She was a key member of the Sri Lankan squad which won the 2015 Asian Youth Netball Championship and for her notable performances during the course of the competition she was awarded the Best Wing title. She was included in the senior squad for the 2016 Asian Netball Championships where Sri Lanka emerged as runners-up.

She was also part of the Sri Lankan squad which won the 2018 Asian Netball Championships by defeating Singapore 69–50 in the final, which also ensured Sri Lanka's first Asian Netball Championships triumph since 2009.
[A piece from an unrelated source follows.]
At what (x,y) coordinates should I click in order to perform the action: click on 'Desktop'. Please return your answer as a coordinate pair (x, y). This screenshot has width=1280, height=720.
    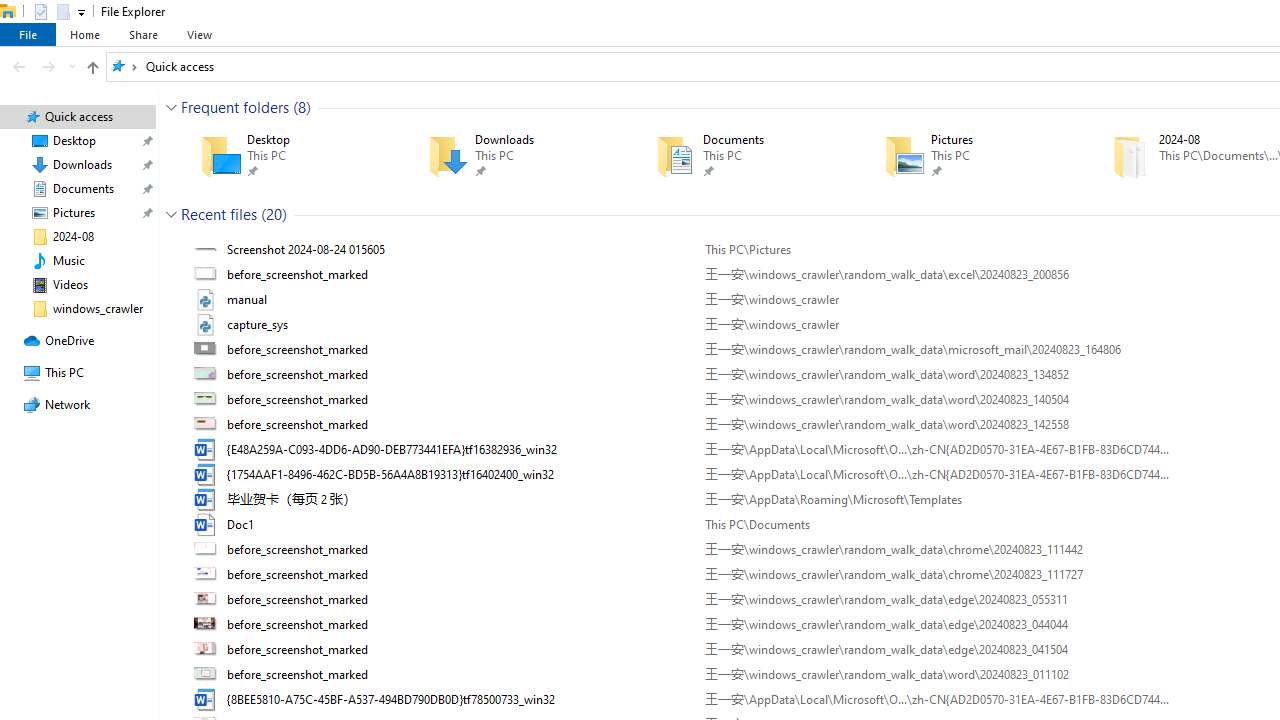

She was named in the Sri Lankan squad for the 2019 Netball World Cup which also marked her debut appearance in a Netball World Cup tournament.

She was an integral member of the HNB women's netball team which won the 2021 Super League Netball Championship when HNB defeated Air Force SC 54–37 in the final at the Ratnapura Public Indoor Stadium. She was a member of the HNB side which emerged triumphant during the final of the 2022 Women's Mercantile Basketball Tournament.

She was named as the captain of the Sri Lankan netball team for the 2022 Asian Netball Championships which was held in Singapore. She captained the Sri Lankan side to a record sixth Asian Netball Championship title when Sri Lanka defeated hosts Singapore 63-53 during the 2022 Asian Netball Championship final. Thus, Sri Lanka progressed to the 2023 Netball World Cup in South Africa.